• **Records for this exercise**:
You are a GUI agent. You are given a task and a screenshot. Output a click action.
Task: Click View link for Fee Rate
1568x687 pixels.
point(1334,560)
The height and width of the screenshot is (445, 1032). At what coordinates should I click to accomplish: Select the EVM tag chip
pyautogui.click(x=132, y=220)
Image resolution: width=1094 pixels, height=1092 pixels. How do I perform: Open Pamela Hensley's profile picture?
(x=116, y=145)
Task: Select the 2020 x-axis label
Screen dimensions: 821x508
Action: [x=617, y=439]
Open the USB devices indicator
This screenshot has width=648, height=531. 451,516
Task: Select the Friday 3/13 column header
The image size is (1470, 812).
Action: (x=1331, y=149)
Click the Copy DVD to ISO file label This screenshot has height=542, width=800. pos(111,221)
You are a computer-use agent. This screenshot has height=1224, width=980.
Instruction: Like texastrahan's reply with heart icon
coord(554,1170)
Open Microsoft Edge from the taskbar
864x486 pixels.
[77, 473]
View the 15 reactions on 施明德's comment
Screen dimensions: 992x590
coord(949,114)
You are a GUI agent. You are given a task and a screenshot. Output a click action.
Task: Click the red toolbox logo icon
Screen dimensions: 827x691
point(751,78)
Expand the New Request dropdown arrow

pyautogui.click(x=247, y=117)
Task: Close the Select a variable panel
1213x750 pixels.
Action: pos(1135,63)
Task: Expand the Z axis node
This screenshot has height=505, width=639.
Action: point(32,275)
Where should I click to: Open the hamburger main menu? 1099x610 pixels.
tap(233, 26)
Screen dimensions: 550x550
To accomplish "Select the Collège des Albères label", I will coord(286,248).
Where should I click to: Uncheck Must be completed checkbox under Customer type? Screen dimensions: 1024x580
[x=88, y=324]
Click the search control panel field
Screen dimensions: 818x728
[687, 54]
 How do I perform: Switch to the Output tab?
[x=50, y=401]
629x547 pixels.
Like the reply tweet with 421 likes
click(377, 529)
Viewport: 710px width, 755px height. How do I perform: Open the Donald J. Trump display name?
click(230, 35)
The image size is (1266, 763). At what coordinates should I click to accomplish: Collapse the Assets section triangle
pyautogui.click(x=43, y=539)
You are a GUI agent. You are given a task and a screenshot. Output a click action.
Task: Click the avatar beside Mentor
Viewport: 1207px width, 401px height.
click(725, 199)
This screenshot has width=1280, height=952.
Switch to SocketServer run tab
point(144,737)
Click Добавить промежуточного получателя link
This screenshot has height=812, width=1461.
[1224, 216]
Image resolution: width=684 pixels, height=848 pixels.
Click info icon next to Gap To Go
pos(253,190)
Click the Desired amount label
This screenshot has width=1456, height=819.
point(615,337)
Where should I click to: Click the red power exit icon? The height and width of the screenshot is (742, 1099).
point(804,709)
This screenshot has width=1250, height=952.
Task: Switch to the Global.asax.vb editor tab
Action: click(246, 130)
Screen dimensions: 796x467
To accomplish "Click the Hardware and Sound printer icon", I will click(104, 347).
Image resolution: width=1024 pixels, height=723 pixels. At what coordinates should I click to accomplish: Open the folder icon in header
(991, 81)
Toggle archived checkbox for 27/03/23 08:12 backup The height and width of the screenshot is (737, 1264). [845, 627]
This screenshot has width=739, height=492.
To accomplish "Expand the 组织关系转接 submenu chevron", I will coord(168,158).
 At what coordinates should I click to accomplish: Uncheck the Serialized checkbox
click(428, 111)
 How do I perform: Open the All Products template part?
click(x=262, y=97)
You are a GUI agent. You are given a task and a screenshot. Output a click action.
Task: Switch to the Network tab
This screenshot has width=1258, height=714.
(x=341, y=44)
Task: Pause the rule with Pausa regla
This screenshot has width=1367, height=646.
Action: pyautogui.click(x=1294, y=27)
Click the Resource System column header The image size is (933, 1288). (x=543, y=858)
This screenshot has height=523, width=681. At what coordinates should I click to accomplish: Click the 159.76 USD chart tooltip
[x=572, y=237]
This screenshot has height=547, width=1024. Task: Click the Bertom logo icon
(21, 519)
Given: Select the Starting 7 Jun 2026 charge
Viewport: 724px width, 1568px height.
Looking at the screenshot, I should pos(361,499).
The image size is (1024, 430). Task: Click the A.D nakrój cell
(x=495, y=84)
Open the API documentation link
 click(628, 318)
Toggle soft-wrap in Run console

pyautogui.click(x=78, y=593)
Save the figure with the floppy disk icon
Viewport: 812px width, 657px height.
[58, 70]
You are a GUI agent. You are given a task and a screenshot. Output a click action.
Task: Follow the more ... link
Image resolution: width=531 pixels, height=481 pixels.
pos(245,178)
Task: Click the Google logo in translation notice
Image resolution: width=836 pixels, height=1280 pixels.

• **Task objective**: Output each record exactly as it appears in the listing.

• **Answer space**:
You are a GUI agent. You are given a task and a screenshot. Output a click action.
Task: Click View link for Fee Rate
1568x687 pixels.
point(1334,560)
The height and width of the screenshot is (445, 1032). At what coordinates should I click to accomplish: Select the EVM tag chip
pyautogui.click(x=132, y=220)
Image resolution: width=1094 pixels, height=1092 pixels. How do I perform: Open Pamela Hensley's profile picture?
(x=116, y=145)
Task: Select the 2020 x-axis label
Screen dimensions: 821x508
Action: [x=617, y=439]
Open the USB devices indicator
This screenshot has width=648, height=531. 451,516
Task: Select the Friday 3/13 column header
The image size is (1470, 812).
Action: (x=1331, y=149)
Click the Copy DVD to ISO file label This screenshot has height=542, width=800. pos(111,221)
You are a computer-use agent. This screenshot has height=1224, width=980.
Instruction: Like texastrahan's reply with heart icon
coord(554,1170)
Open Microsoft Edge from the taskbar
864x486 pixels.
[77, 473]
View the 15 reactions on 施明德's comment
Screen dimensions: 992x590
coord(949,114)
You are a GUI agent. You are given a task and a screenshot. Output a click action.
Task: Click the red toolbox logo icon
Screen dimensions: 827x691
point(751,78)
Expand the New Request dropdown arrow

pyautogui.click(x=247, y=117)
Task: Close the Select a variable panel
1213x750 pixels.
Action: pos(1135,63)
Task: Expand the Z axis node
This screenshot has height=505, width=639.
Action: point(32,275)
Where should I click to: Open the hamburger main menu? 1099x610 pixels.
tap(233, 26)
Screen dimensions: 550x550
To accomplish "Select the Collège des Albères label", I will coord(286,248).
Where should I click to: Uncheck Must be completed checkbox under Customer type? Screen dimensions: 1024x580
[x=88, y=324]
Click the search control panel field
Screen dimensions: 818x728
[687, 54]
 How do I perform: Switch to the Output tab?
[x=50, y=401]
629x547 pixels.
Like the reply tweet with 421 likes
click(377, 529)
Viewport: 710px width, 755px height. How do I perform: Open the Donald J. Trump display name?
click(230, 35)
The image size is (1266, 763). At what coordinates should I click to accomplish: Collapse the Assets section triangle
pyautogui.click(x=43, y=539)
You are a GUI agent. You are given a task and a screenshot. Output a click action.
Task: Click the avatar beside Mentor
Viewport: 1207px width, 401px height.
click(725, 199)
This screenshot has width=1280, height=952.
Switch to SocketServer run tab
point(144,737)
Click Добавить промежуточного получателя link
This screenshot has height=812, width=1461.
[1224, 216]
Image resolution: width=684 pixels, height=848 pixels.
Click info icon next to Gap To Go
pos(253,190)
Click the Desired amount label
This screenshot has width=1456, height=819.
point(615,337)
Where should I click to: Click the red power exit icon? The height and width of the screenshot is (742, 1099).
point(804,709)
This screenshot has width=1250, height=952.
Task: Switch to the Global.asax.vb editor tab
Action: click(246, 130)
Screen dimensions: 796x467
To accomplish "Click the Hardware and Sound printer icon", I will click(104, 347).
Image resolution: width=1024 pixels, height=723 pixels. At what coordinates should I click to accomplish: Open the folder icon in header
(991, 81)
Toggle archived checkbox for 27/03/23 08:12 backup The height and width of the screenshot is (737, 1264). [845, 627]
This screenshot has width=739, height=492.
To accomplish "Expand the 组织关系转接 submenu chevron", I will coord(168,158).
 At what coordinates should I click to accomplish: Uncheck the Serialized checkbox
click(428, 111)
 How do I perform: Open the All Products template part?
click(x=262, y=97)
You are a GUI agent. You are given a task and a screenshot. Output a click action.
Task: Switch to the Network tab
This screenshot has width=1258, height=714.
(x=341, y=44)
Task: Pause the rule with Pausa regla
This screenshot has width=1367, height=646.
Action: pyautogui.click(x=1294, y=27)
Click the Resource System column header The image size is (933, 1288). (x=543, y=858)
This screenshot has height=523, width=681. At what coordinates should I click to accomplish: Click the 159.76 USD chart tooltip
[x=572, y=237]
This screenshot has height=547, width=1024. Task: Click the Bertom logo icon
(21, 519)
Given: Select the Starting 7 Jun 2026 charge
Viewport: 724px width, 1568px height.
Looking at the screenshot, I should pos(361,499).
The image size is (1024, 430). Task: Click the A.D nakrój cell
(x=495, y=84)
Open the API documentation link
 click(628, 318)
Toggle soft-wrap in Run console

pyautogui.click(x=78, y=593)
Save the figure with the floppy disk icon
Viewport: 812px width, 657px height.
[58, 70]
You are a GUI agent. You are given a task and a screenshot. Output a click action.
Task: Follow the more ... link
Image resolution: width=531 pixels, height=481 pixels.
pos(245,178)
Task: Click the Google logo in translation notice
Image resolution: width=836 pixels, height=1280 pixels.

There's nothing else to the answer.